Mia e la voragine: una fiaba visionaria

Mia è una preadolescente timida, riservata e curiosa che vive nell’ombra della madre Alma, pediatra brillante e anaffettiva che tenta di colmare con il successo professionale il vuoto lasciato dalla morte del marito. Un lutto mai elaborato che la porta ogni estate a trascinare la figlia nel paesino sperduto dove il marito è letteralmente scomparso, per trasformare la vecchia casa di famiglia in un apprezzatissimo ambulatorio temporaneo e usare il consenso popolare come terapia contro l’horror vacui delle vacanze estive. Avrebbe un sacco di domande, la povera Mia, sempre più relegata nell’angolo di una casa che deve contenere l’ego della madre, ma tutto rimbalza contro il muro di gomma delle risposte scientifiche di Alma, che fa del linguaggio medico un’arma di difesa e prescrive per sé e la figlia dei pesantissimi silenzi terapeutici.

Riassunta così, la trama di Mia e la voragine contiene tutte le premesse per un bel drammone sull’incomunicabilità famigliare, uno di quei mattoni “due camere e cucina” che, se portato sul grande schermo, diventerebbe il soporifero esercizio di un regista post-antonioniano che tiene a bada una Margherita Buy al limite e una sconosciuta esordiente dall’accento lievemente romano.

Per fortuna non è mai la storia ma il modo in cui la si racconta, e Diana Ligorio – autrice di documentari qui al suo romanzo d’esordio con la sempre coraggiosa e originale Terrarossa Edizioni – sceglie la direzione visionaria, quella delle ragazzine risucchiate da un pericoloso Paese delle Meraviglie che parte dall’Alice di Lewis Carroll per arrivare alla Coraline di Neil Gaiman e – ribadendo il parallelismo cinematografico – al Guillermo Del Toro più messicano, quello dei fauni e dei mostri sentimentali.

Diana Ligorio

Mia e la voragine è una fiaba sull’accettazione della perdita e sull’inevitabilità di farsi male per crescere, che l’autrice sceglie di scrivere in una prima persona singolare adatta a restituire sia la cadenza dialettale della protagonista, sia il suo sguardo tardo-infantile filtrato da una fantasia inesauribile.
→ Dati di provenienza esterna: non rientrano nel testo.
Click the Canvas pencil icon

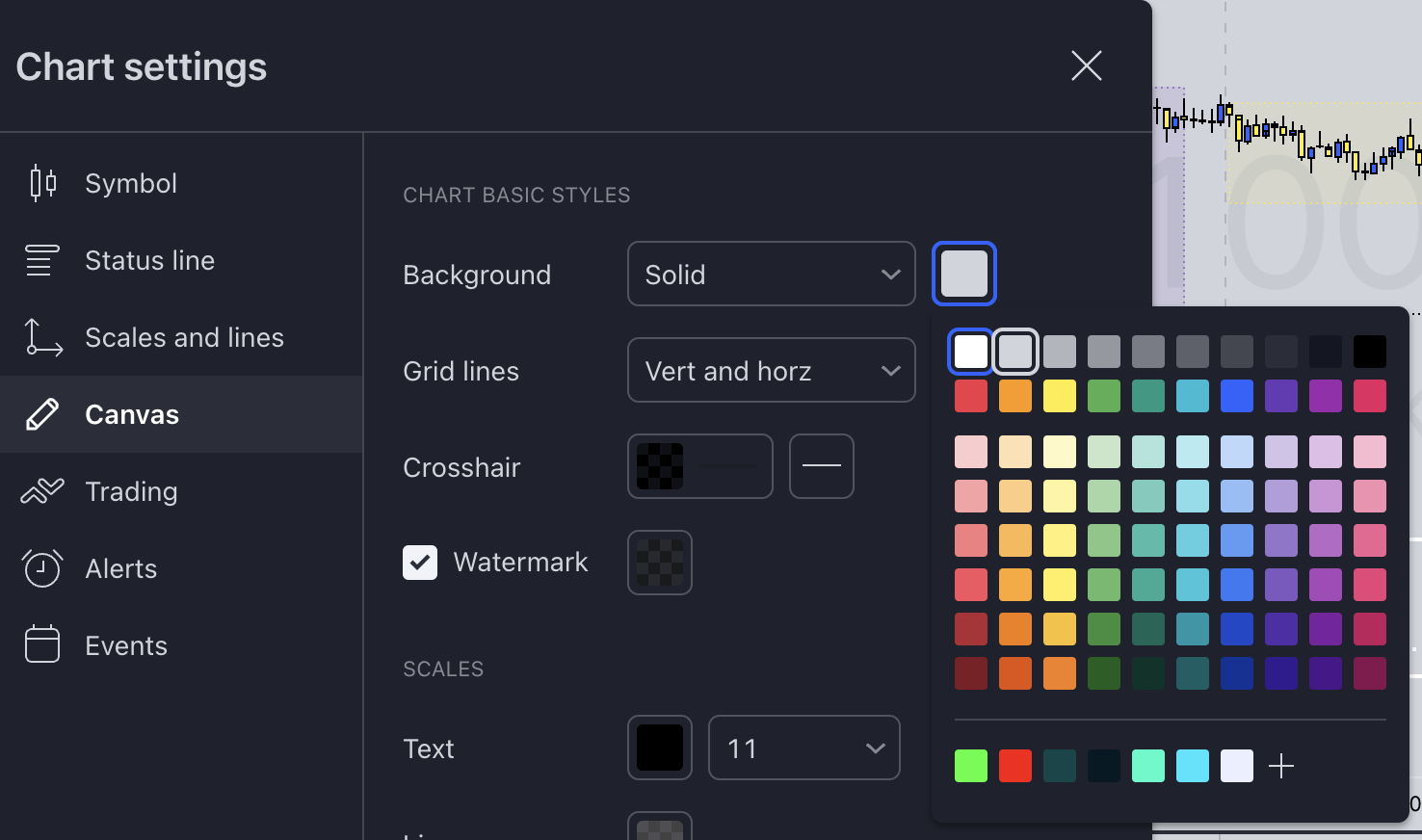(42, 414)
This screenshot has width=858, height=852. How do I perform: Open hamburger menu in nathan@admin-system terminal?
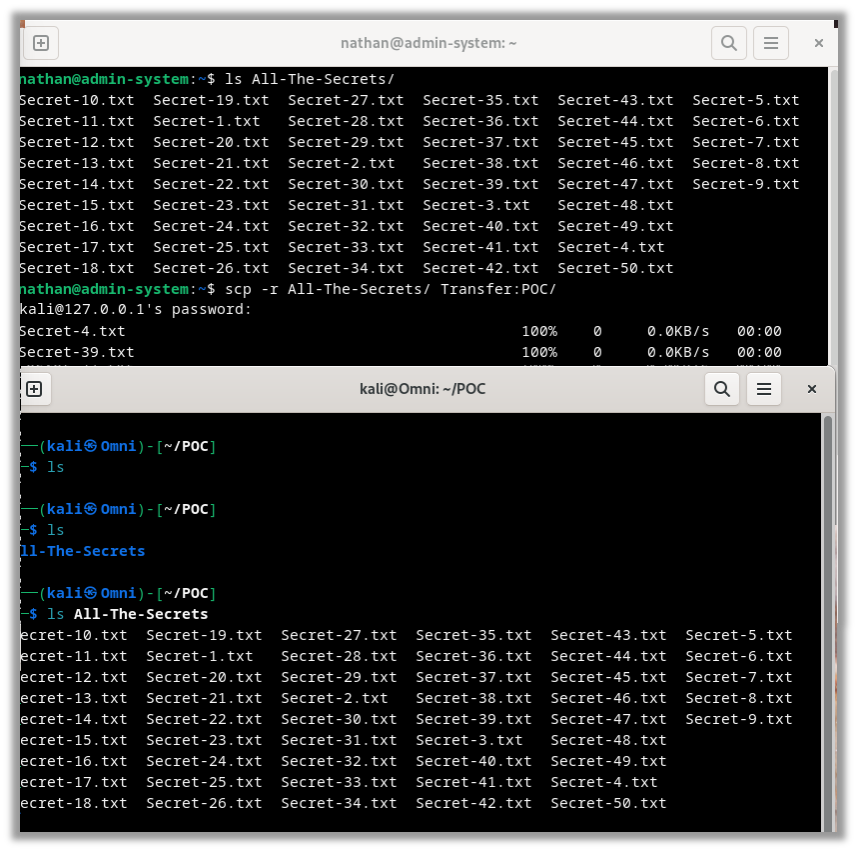coord(771,43)
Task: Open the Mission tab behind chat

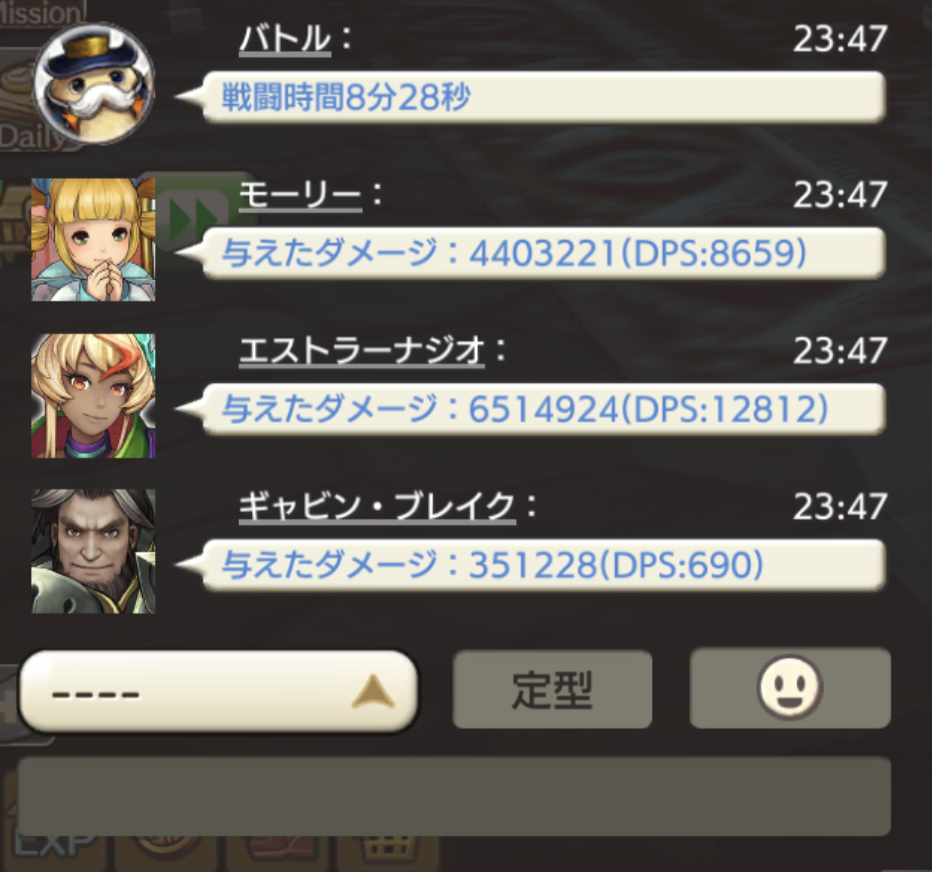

Mia è una flâneuse annoiata e infelice che trascina una gamba affetta da zoppia e scappa da una dimensione domestica insostenibile, trasformando tanto la madre quanto tutto ciò che la spaventa o non le piace in creatura fantastica: adulti e bambini diventano animali antropomorfi o figure eteree che sembrano attingere all’immaginario del Pinocchio di Collodi (e di Comencini), mentre il paesaggio che la circonda è quello di una Puglia selvaggia e incantata, dove gli ulivi sono mostri ricurvi e tentacolari, le piogge rovesci torrenziali e traditori e le gravine voragini naturali e interiori. Come quella del titolo, una fossa apparentemente senza fondo che diventa l’entrata di una dimensione parallela tutta da esplorare, un nostrano upside down dove dimorano fantasmi del passato e sensi di colpa da affrontare per raggiungere maturità e consapevolezza.

Gravina Grande
Pietro D’Ambrosio, CC BY-SA 3.0 http://creativecommons.org/licenses/by-sa/3.0/, via Wikimedia Commons

Da buona documentarista, Ligorio è bravissima a evocare immagini funzionali alle sensazioni che vuole raccontare, a creare un universo immaginario e realistico allo stesso tempo, a usare l’ambientazione come proiezione dell’interiorità dei personaggi: Mia e la voragine è un libro che si vede, un romanzo breve ed essenziale che va dritto al punto, tirando il lettore dentro la gravina il tempo necessario per farlo evadere e riflettere. Come in certe storie di Buzzati, ma senza lasciarti l’amaro in bocca.  

Ancora una volta Terrarossa si dimostra casa editrice attenta alla sperimentazione e alla contaminazione di generi, arricchendo il catalogo con un’opera adatta tanto ai lettori più giovani quanto ai loro genitori: una storia fantastica che, se portata sul grande schermo, potrebbe diventare l’esercizio visionario di un regista post-felliniano che tiene a bada una sconosciuta esordiente dall’accento lievemente barese e – perché no? – una Margherita Buy coerentemente sopra le righe.